Durante los últimos días estamos siendo partícipes de una gincana electoral sin precedentes: aspirantes a líderes que aparecen en una playa improvisada, el presidente del Gobierno en El Hormiguero o él mismo haciendo de entrevistador a sus propios ministros. Pero, ¿cuál es la razón de toda esta parafernalia?
Viendo a los políticos poco menos que haciendo piruetas, me viene a la cabeza el pensamiento del filósofo alemán Jürgen Habermas, que plantea la existencia de un mundo de la vida –nuestro ámbito– donde las personas se comunican, discuten y llegan a acuerdos. Este mundo habría aumentado de tamaño en el último siglo pero, paradójicamente, ha perdido su impulso crítico debido a la invasión del sistema a través de los medios de comunicación y las redes sociales.
Hoy en día creemos que tenemos un papel activo porque podemos expresarnos en Twitter y demás redes, pero no nos damos cuenta de que la falta de filtros y la sobreinformación contribuyen a la manipulación. Los políticos se sirven de estas tácticas porque no quieren individuos conscientes y críticos, sino una masa que se deje llevar por el populismo mientras que ellos esconden sus intenciones de forma sibilina. Habermas llamó a este tipo de discursos acciones estratégicas, que impiden el ansiado entendimiento, que parece ser hoy un mito inalcanzable.
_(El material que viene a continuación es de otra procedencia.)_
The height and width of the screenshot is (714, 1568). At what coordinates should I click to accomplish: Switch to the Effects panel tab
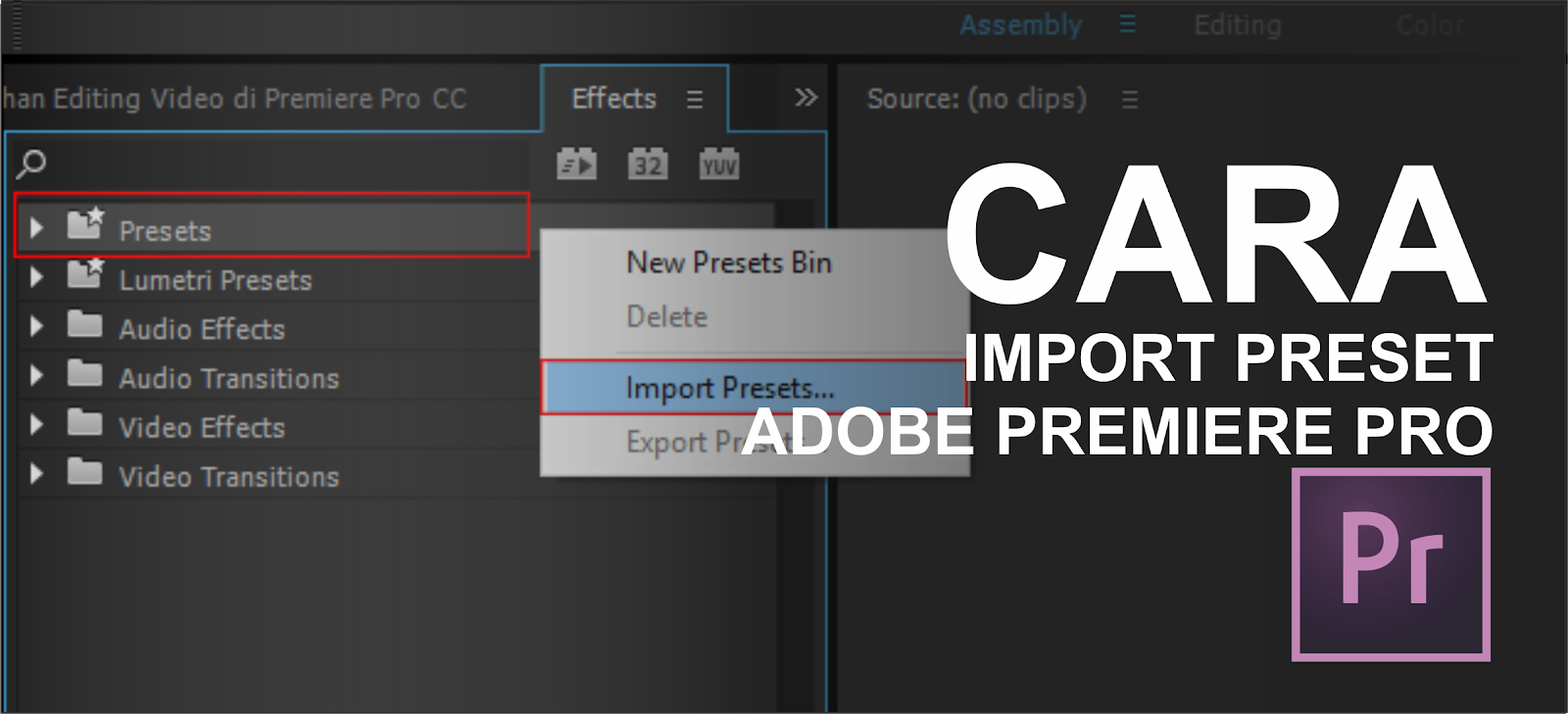pos(613,98)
Para que una sociedad democrática funcione, el entendimiento debe ser la finalidad del lenguaje y sus dirigentes deben desempeñar la acción comunicativa en una asamblea libre, igualitaria y predispuesta a alterar su parecer para alcanzar acuerdo común, siempre teniendo en cuenta el bien del pueblo. No obstante, la desesperación por estar bajo el foco y de ganarse un puñado de votos de la clase política ha hecho que se olviden de este bien común y son incapaces de llegar a un acuerdo. En tal situación, la lucha encarnizada por el poder pasa a pertenecerles a ellos, pero nosotros somos las víctimas de la confrontación del sistema.